Men who have had an orchiectomy may choose to have a testicular prosthesis surgically implanted into the scrotum. The prosthesis is filled with saline and is made to look and feel natural.
Radiation
Radiation uses high energy x-rays to destroy cancer cells. In testicular seminoma, external beam radiation (from a machine outside of the body) is primarily used after orchiectomy (called adjuvant therapy) to destroy cancer cells that have spread (metastasized) to lymph nodes. Testicular seminoma typically requires a lower dose of radiation than other types of cancer. During treatment, a shield is placed over the remaining testicle to preserve fertility.
Side effects of radiation include the following:
Diarrhea
Fatigue
Nausea
Skin irritation that resembles sunburn
Chemotherapy
Chemotherapy is a systemic (i.e., circulates throughout the body via the bloodstream) cancer treatment that uses toxic drugs to destroy cancer cells. In testicular cancer cases, it is used to destroy cancer cells that remain after surgery. Chemotherapy may be administered intravenously (IV), taken in pill form, or injected into muscle.
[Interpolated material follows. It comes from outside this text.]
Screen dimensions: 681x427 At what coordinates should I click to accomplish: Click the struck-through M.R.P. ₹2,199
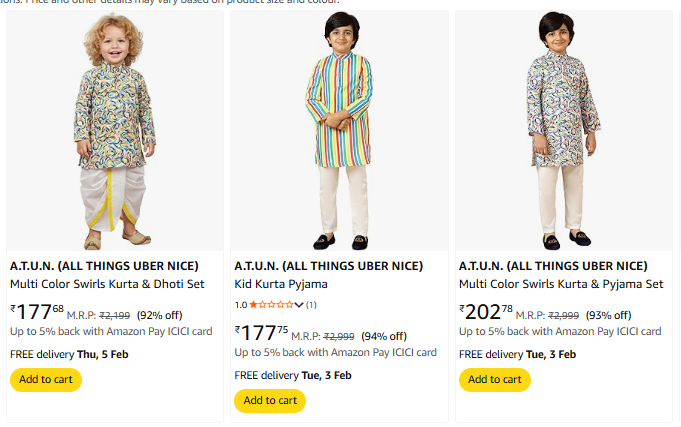tap(116, 314)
Drugs used alone or in combination to treat testicular cancer include the following:
Cisplatin (Platinol®)
Vinblastine (Velban®)
Bleomycin (Blenoxane®)
Cyclophosphamide (Cytoxan®)
Etoposide (Etopophos®)
Ifosfamide (Ifex®)
Side effects of chemotherapy are often severe and include gastrointestinal disturbances, low blood count, skin disorders, and neurological disorders.
Prognosis
Prognosis for testicular cancer depends on the stage of the disease at diagnosis. More than 95% of cases are treated successfully.
Prevention
Testicular cancer cannot be prevented.